▸ EXCERPT TO READ:
────────────────────────────────────────

Saturday, 3 July 2010

Rain Old Friend- welcome back, where have you been?

There has been excitement for the weather forecasters lately, bad weather on the way. Good. This has apparently been the most dry (or perhaps the most hot?) year since 1918.
I know its probably not a particularly popular opinion for most people, but I'm really happy to see Mr Rain coming to visit for a few days. We've had just about all sun (hot type) for a long time now and I have been missing Mr Rain as has the land.  He generally hangs about round here quite a lot, I remember one February (99 I think it was), when Mr Rain came and stayed for a whole month.
 Rain- so much more than just a way of making Rainbows.
We were working is smallish Sitka at the time and got soaked every day- everything, everywhere was wet , all the time, but when you work outdoors in Scotland, its not uncommon to have "precipitation anticipation" or be expecting some rain in other words. You soon get to know it of course and I've sometimes thought that I could match the Innuit's 80 whatever words for snow* with easily as many types of rain. If you were then to describe the accompanying weather pattern you would be into the hundreds. For example in Autumn in Scotlands most East- West aligned glen, we often have this pattern of really hot sunshine followed immediately by hard wet rain, they come in bands, one after another and can last for seconds a few minutes or ages, a bit like when you are out in the Islands and can see Mr Rain's little helpers scurrying about on the horizon with their little black sacks full of water to dump on wherever takes their fancy.

These Autumnal bands are nuts to work in, Its cold when it rains and the waters pouring off you, Then Lugh the Sun God jumps in and suddenly you are Roasty McToasty and steam is pouring off you. It is for me, weather like that that always puts me off the idea off moving to a hot country, You know (perhaps you don't, maybe its just me?) how it is, you go somewhere abroad. Really hot, "nice" Mediterranean type weather, your'e on holiday, everything's lovely, food, people, culture etc. At some point you idly wonder about moving there, wouldn't it be nice, ooh yes wouldn't it. Then by week 2 reverse cabin fever starts a little chant in your head " The weathers a bit boring isn't it?" "A bit of rain would sort out all this dust" "Its too hot to....do anything", " The weathers a bit boring isn't it?" and the answer is yes their continental weather patterns are pretty boring compared to our maritime climate.

────────────────────────────────────────

▸ AVAILABLE DATA:
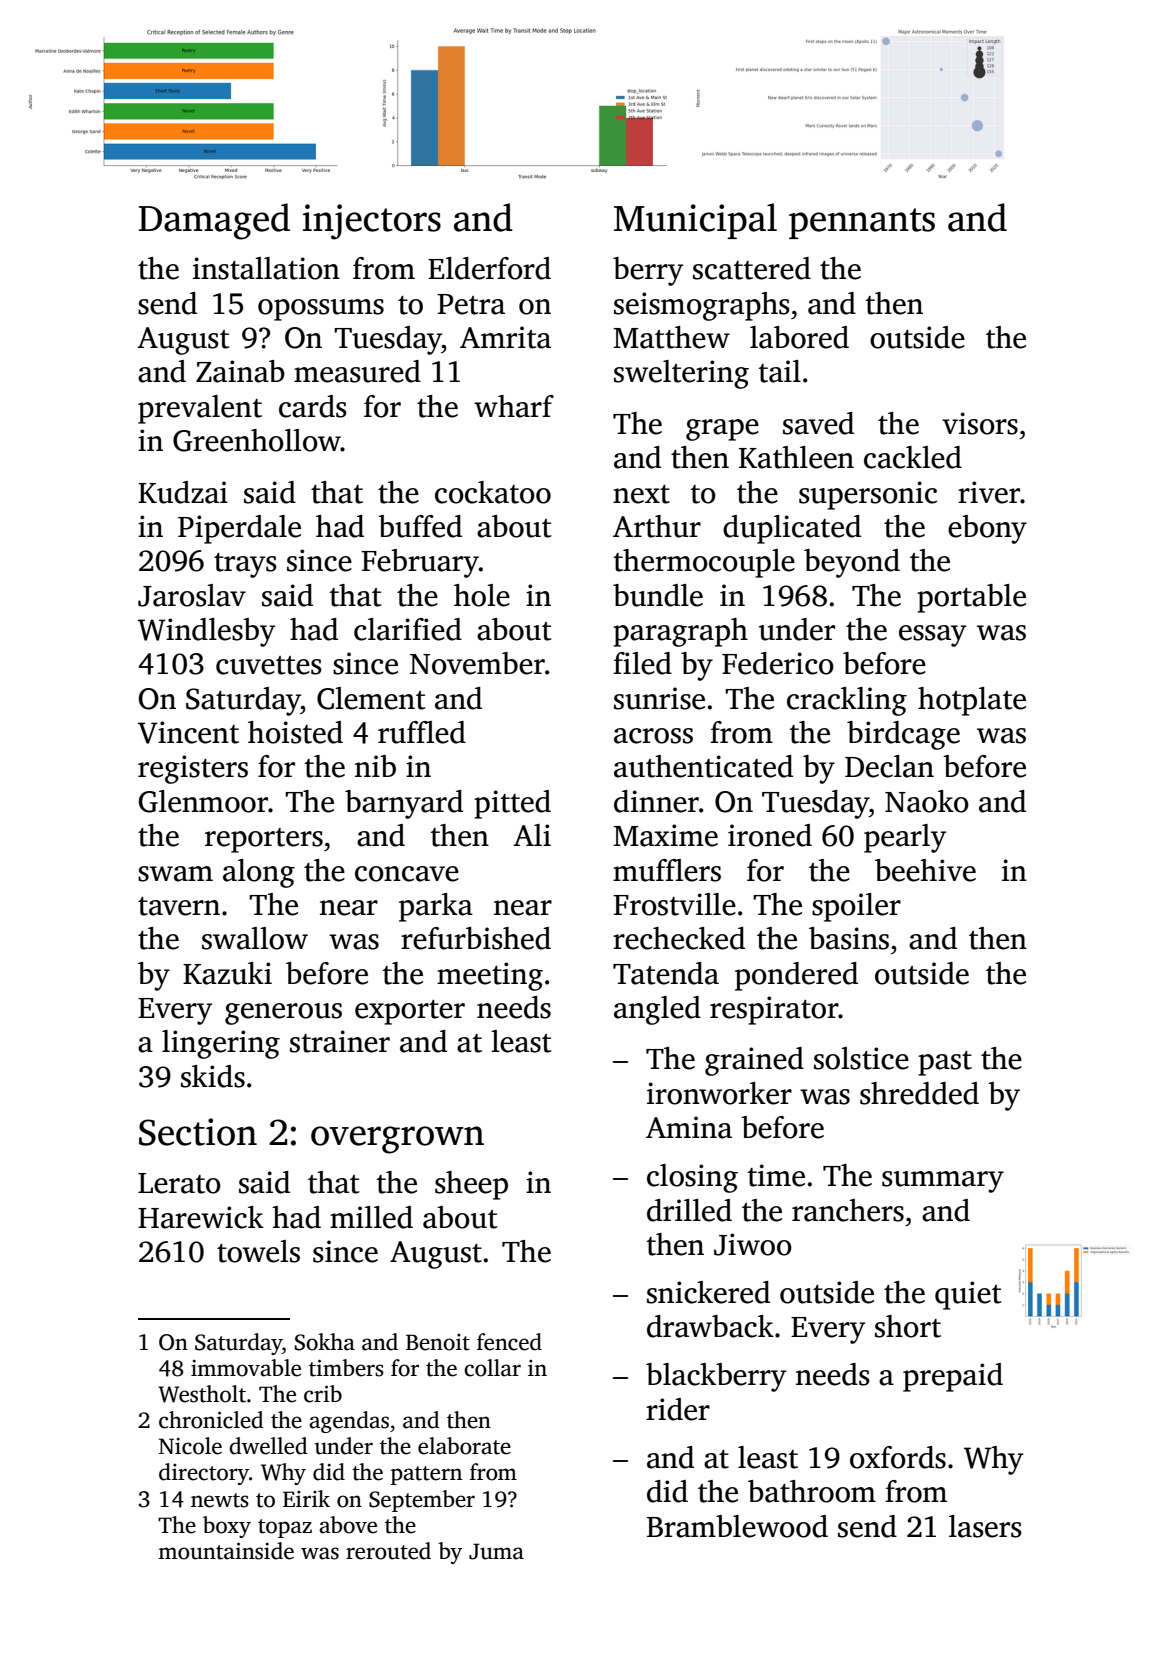 This screenshot has width=1165, height=1654. Describe the element at coordinates (792, 529) in the screenshot. I see `duplicated` at that location.
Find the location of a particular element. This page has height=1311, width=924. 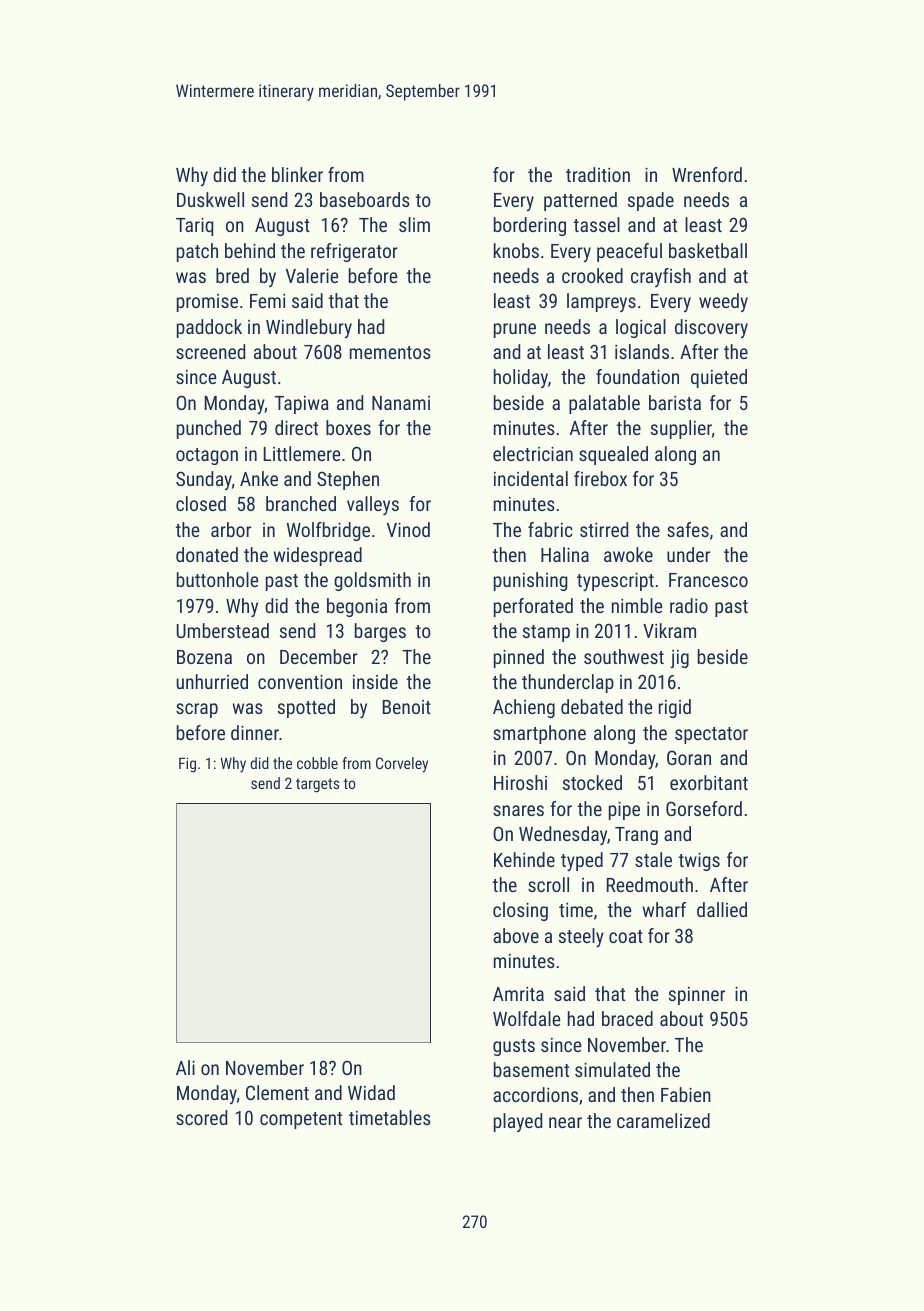

Benoit is located at coordinates (407, 707).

────────────────────────────────────────

▸ COMPLETE THE FOLLOWING:
1. List each distinct remark that the chant in the narrator's head repeats in the rain blog post.
2. Update the rain blog post from "There has been" up to and including "of making Rainbows.", replacing "February" with "March".
The lines are unrelated to the rain blog post.

▸ THE ANSWERS:
1.
" The weathers a bit boring isn't it?"
"A bit of rain would sort out all this dust"
"Its too hot to....do anything"

2.
There has been excitement for the weather forecasters lately, bad weather on the way. Good. This has apparently been the most dry (or perhaps the most hot?) year since 1918.
I know its probably not a particularly popular opinion for most people, but I'm really happy to see Mr Rain coming to visit for a few days. We've had just about all sun (hot type) for a long time now and I have been missing Mr Rain as has the land.  He generally hangs about round here quite a lot, I remember one March (99 I think it was), when Mr Rain came and stayed for a whole month.
 Rain- so much more than just a way of making Rainbows.